Playing her songs in front of people soon became an obsession with Erin, as well as her strongest suit. She has built a substantial fan base in the true troubadour fashion of touring and has sold nearly 30,000 copies of her full-length debut, Distillation, both in stores and from the stage. Produced by friend and musical soulmate David Chalfant, Distillation was released by Signature Sounds in 2000 and received vast critical acclaim. UK's Mojo describes it as " adroit guitar leads into jazzy shuffles to suit vocals combining Bjork's girlishness with Rickie Lee Jones' sophisticated confidence." On the strength of Distillation and stellar live performances, she snagged top honors in the Providence Phoenix's music poll for "Best Folk Artist" of 2000, not to mention a Boston Music Award nomination for outstanding new singer/songwriter.
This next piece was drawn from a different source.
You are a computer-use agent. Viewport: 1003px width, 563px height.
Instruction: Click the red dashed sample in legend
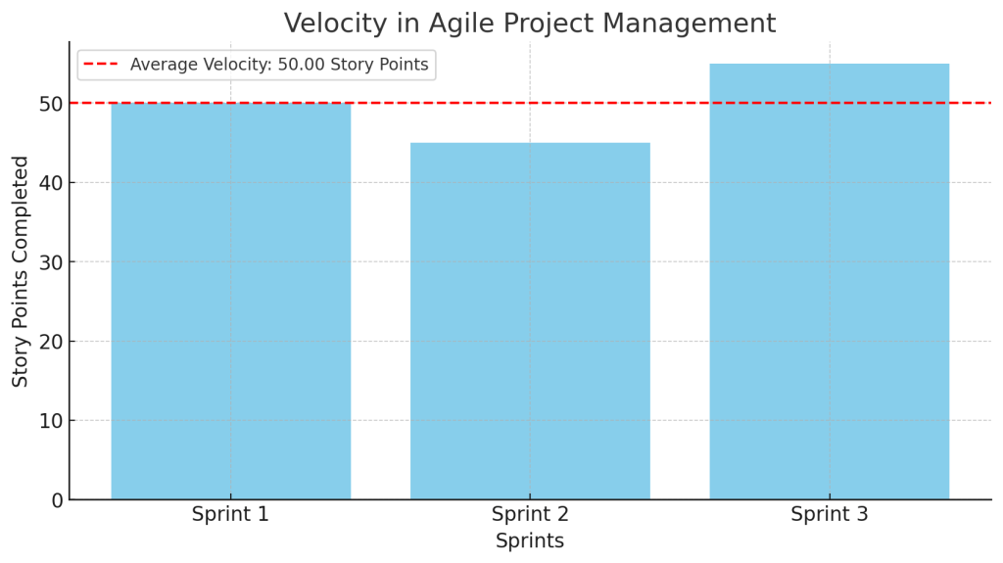pyautogui.click(x=101, y=65)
This spring, Erin McKeown will give us Grand- a wonderful and diverse palate of a record pulling its mood from straight up pop n' roll, to New Orleans jazz to folk, fractured blues and more. The album reunites Erin with David Chalfant as producer and features drummer Brian Jones (Agents of Good Roots) and drummer George Javori (Shivaree, Natalie Merchant), as well as Erin on the acoustic and electric guitar, piano, mandolin, banjo and pretty much anything else she could get her hands on. But most of all, her distinctive and emotive voice box- "I feel like Grand is quite a bit closer to what I'd put in my CD player than Distillation," Erin says as she sits out on the rooftop deck of a West Hollywood hotel. "What I was hearing in my head was quite a bit more complicated and ambitious in terms of singing than what I was doing on Distillation."
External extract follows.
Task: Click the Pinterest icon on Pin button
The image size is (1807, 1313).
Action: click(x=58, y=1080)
In the fall of 2002, Erin, David, and Brian Jones holed up for two weeks at the legendary Longview Farms Studio, in North Brookfield, Massachusetts. They worked and lived in an 18th century farmhouse, tracking more than two-thirds of the record in that short amount of time. Erin and David then returned to David's studio, Sackamusic, in Conway, Massachusetts, to add the final vocals and finishing touches to Grand.
While working at Sackamusic, Erin and David's vision for the record came into clearer focus. In January 2003, determining that Grand needed an extra kick, they added four more songs to the original version. "I wrote 'Slung-lo' and 'Cosmopolitans' late in the recording process and called up George Javori at the last minute," says Erin. 'Lucky Day', a morphine induced cover of a Judy Garland standard is the first and only take Erin and George played in the studio.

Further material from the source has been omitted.